*EXTRACTED ENTRIES*:

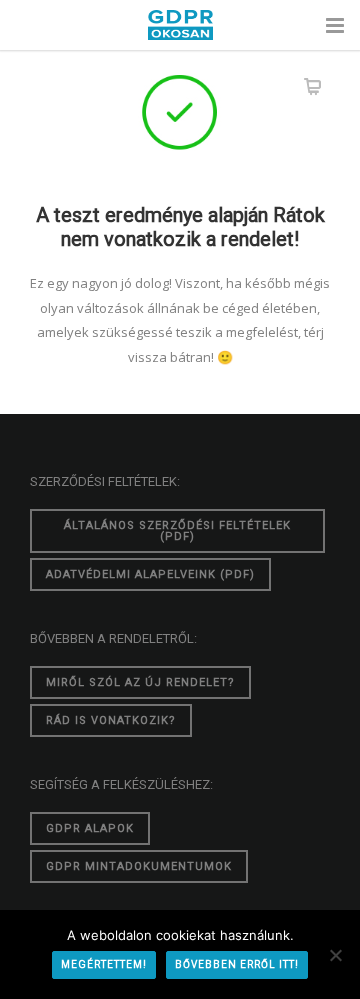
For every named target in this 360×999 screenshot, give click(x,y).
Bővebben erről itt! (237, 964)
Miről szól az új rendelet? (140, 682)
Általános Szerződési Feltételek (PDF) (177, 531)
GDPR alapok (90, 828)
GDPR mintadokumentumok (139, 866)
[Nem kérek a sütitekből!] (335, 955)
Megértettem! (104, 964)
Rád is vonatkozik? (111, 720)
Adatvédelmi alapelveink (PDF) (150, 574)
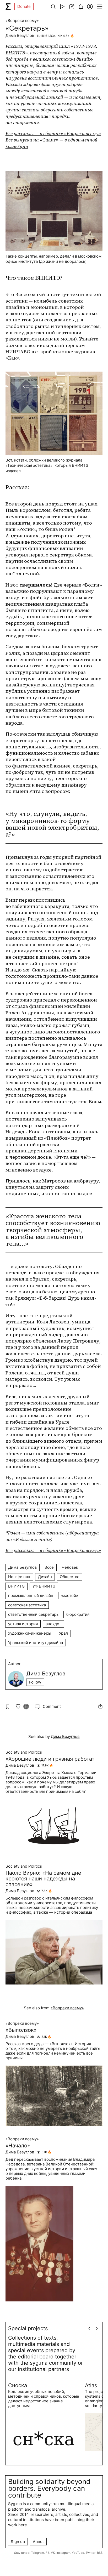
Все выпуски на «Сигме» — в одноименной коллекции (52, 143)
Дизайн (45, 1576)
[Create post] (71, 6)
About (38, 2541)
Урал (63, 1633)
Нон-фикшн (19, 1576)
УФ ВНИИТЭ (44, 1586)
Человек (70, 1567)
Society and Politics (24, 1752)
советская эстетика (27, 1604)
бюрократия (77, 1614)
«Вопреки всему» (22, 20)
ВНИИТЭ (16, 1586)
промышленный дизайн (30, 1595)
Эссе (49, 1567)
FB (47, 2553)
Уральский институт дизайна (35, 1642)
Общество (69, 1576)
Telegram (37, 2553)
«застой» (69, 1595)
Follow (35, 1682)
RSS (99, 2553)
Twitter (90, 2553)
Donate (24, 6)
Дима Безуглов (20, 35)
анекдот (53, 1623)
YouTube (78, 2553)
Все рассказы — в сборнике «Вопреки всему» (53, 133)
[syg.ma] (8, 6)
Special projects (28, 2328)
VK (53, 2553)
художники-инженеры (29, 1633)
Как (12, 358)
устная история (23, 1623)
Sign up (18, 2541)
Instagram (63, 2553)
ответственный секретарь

*WHAT YOU HAVE TO DO*:
In the data above, find each line that has the word "всему" and copy it out.

*OUTPUT BELOW*:
«Вопреки всему» (22, 20)
Все рассказы — в сборнике «Вопреки всему» (53, 133)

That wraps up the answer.